SINGAPORE (AFP) — Governments negotiating a new climate change treaty, due next year, remain far apart on many issues, and this should be a "warning sign" that the world is facing trouble, a top UN environmental official said Tuesday.
Talks in Bangkok earlier this month to thrash out firm commitments to battling global warming made little ground and this does not bode well for the 2009 meeting, Achim Steiner, executive director of the UN Environment Programme (UNEP), told reporters.
The Bangkok talks were a follow-up to a UN-brokered global gathering in the Indonesian resort island of Bali in December aimed at drawing up a plan for an ambitious treaty to succeed the Kyoto Protocol, which expires in 2012.
"Two weeks ago in Bangkok, governments met again to once again discuss the Bali road map... I personally believe that that event was a warning sign," Steiner told delegates at the Business for the Environment conference in Singapore.
At the Bangkok talks, countries simply reiterated their positions on cutting harmful greenhouse gas emissions, he said, describing this as "at best disconcerting, and worse, a sign that we are in trouble".
Rich and poor nations were at loggerheads, with developing countries especially suspicious of a Japanese-led proposal on industry standards and demanding greater aid to help them cope with the ravages of climate change.
Several more sessions are due to take place before the Copenhagen meeting in late 2009, with the next meeting to be held in the German city of Bonn in June.
Global concern is mounting that rising temperatures could put millions of people at risk by century's end through drought, floods and other extreme weather.
The Copenhagen talks could end up being "one of the greatest failures of public policy consensus in the history of mankind" but equally, they could lead to "an extraordinary agreement" among nations, Steiner said.
He also called on the business community to play a bigger role in giving momentum to the process.
The Kyoto Protocol, which is set to expire in 2012, required industrialised nations to reduce their emissions by 5.2 percent of their 1990 levels -- which must be achieved between 2008 and 2012.

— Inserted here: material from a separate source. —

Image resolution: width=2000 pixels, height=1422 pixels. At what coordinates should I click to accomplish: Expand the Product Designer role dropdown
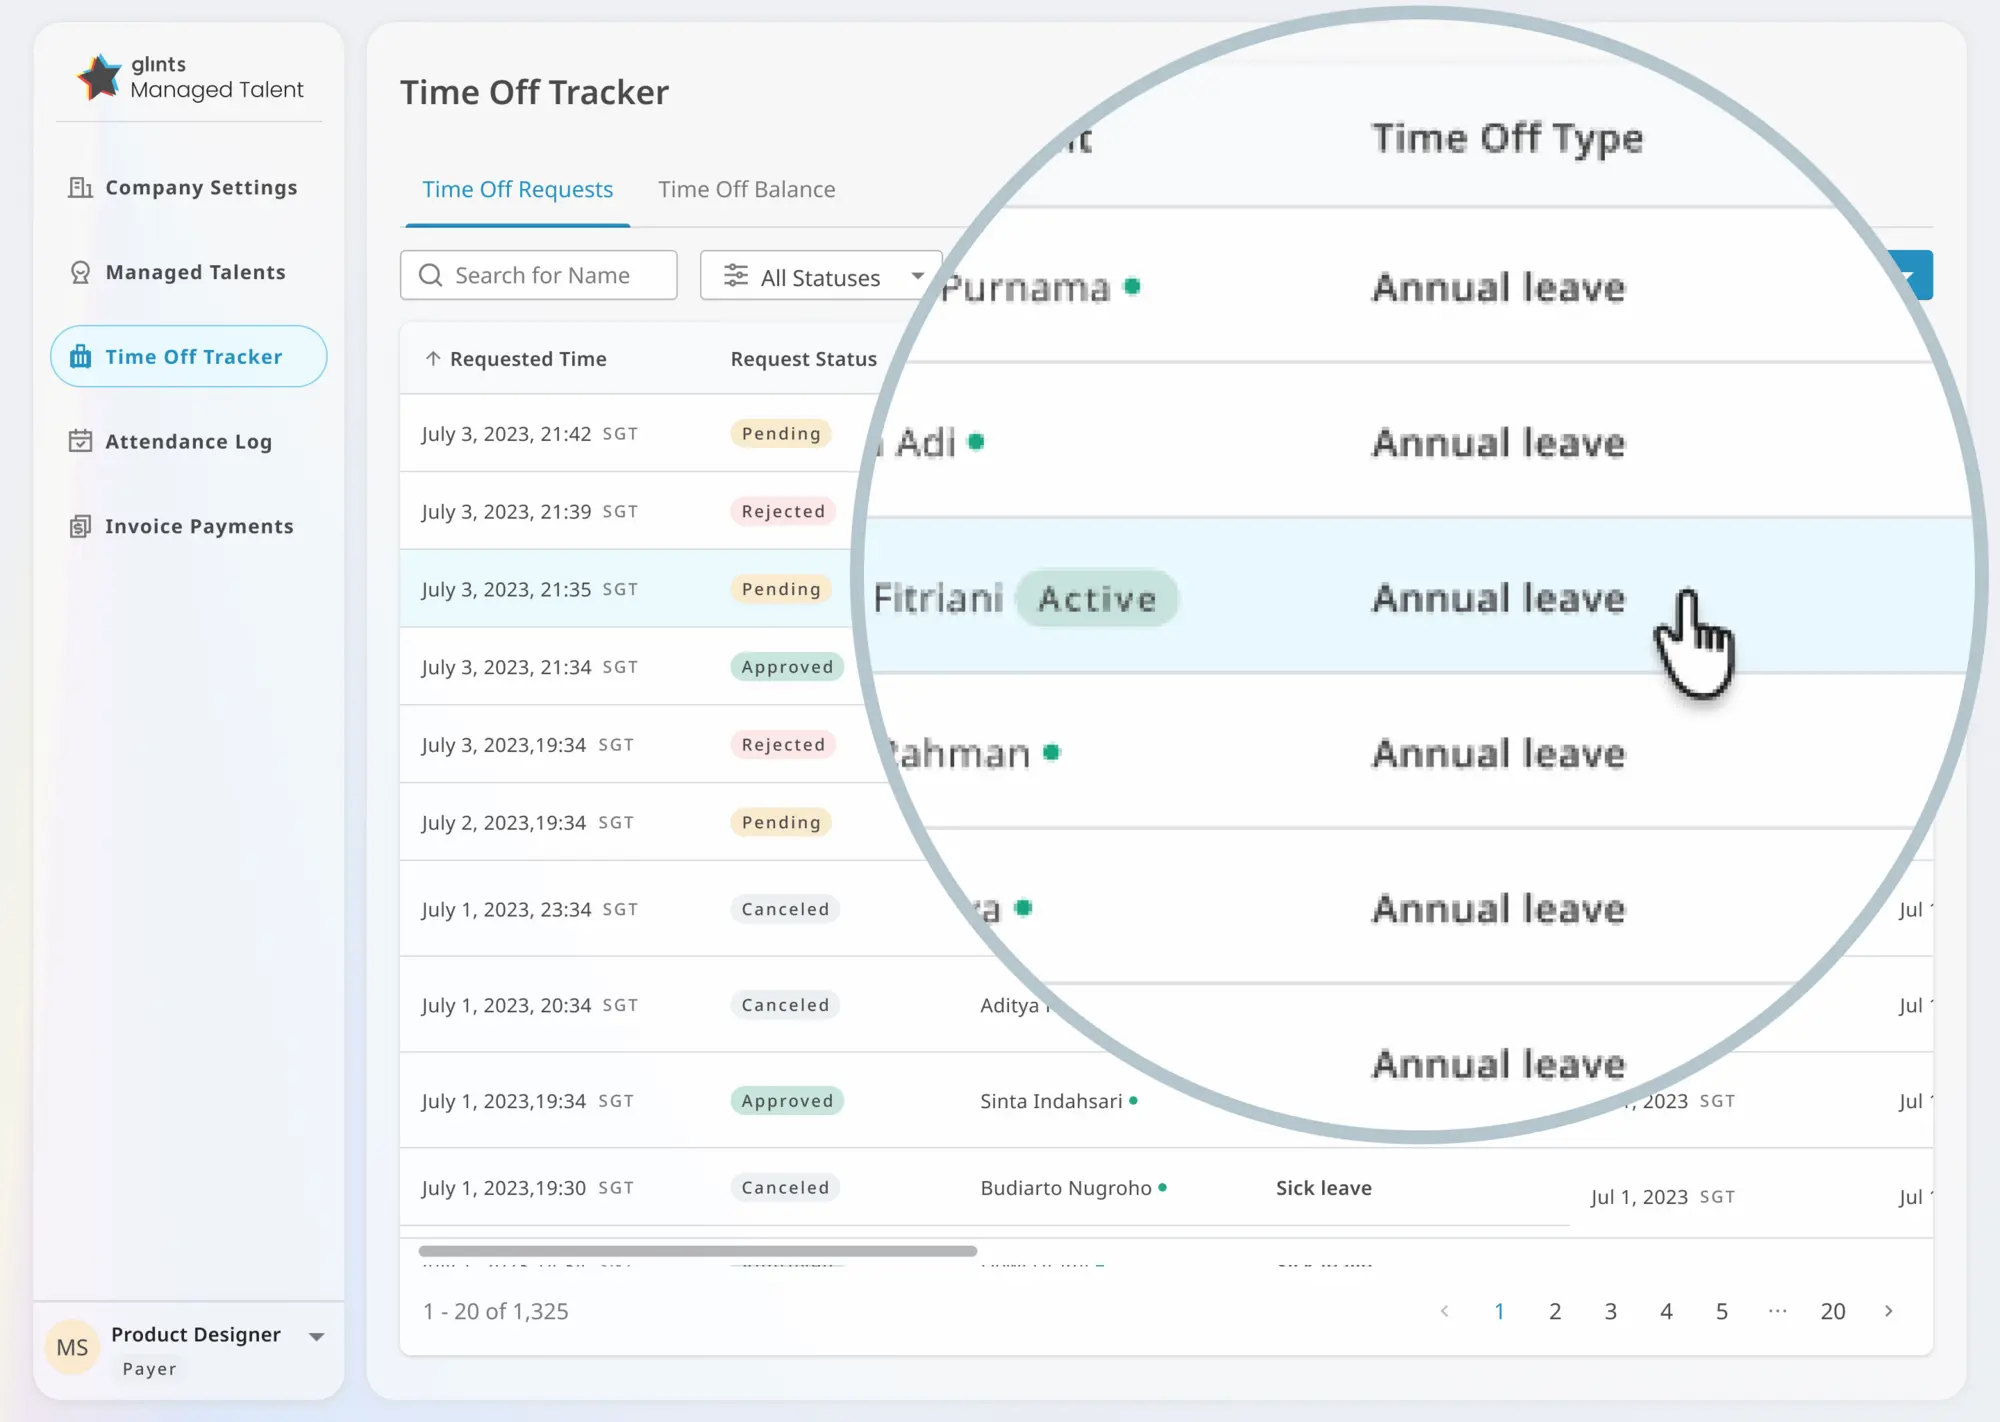[x=317, y=1335]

Rich and poor nations now generally agree that the world must take action to halt climate change, but they are divided on how to go about it.
The United States, which never ratified the Kyoto deal, is pushing for fast-developing nations like India, China and Brazil to sign up to binding emissions cuts. The European Union wants industrialised countries to take the lead.
"I'm not saying that Bangkok is a sign that we cannot reach it. But in terms of laying down the pathway with greater confidence, Bangkok did not strengthen our confidence," Steiner told AFP on the sidelines of the conference.
With just 17 months left until the Copenhagen meeting, Steiner said time could be running out.
"I remain convinced that nation states have no alternative. The question is what pressure, what mechanism, what incentives can we find to elevate the ability of the international community to cooperate on climate change," he said.
This is where business can play a role, by seizing the initiative and investing in energy-efficient technology, he said.
More than 500 business executives, government officials, environmentalists and others from 30 countries have gathered for the two-day Business for the Environment conference.
It was organised by the UNEP and the UN's Global Compact, an initiative which brings companies together with the UN and other agencies to support environmental and social principles.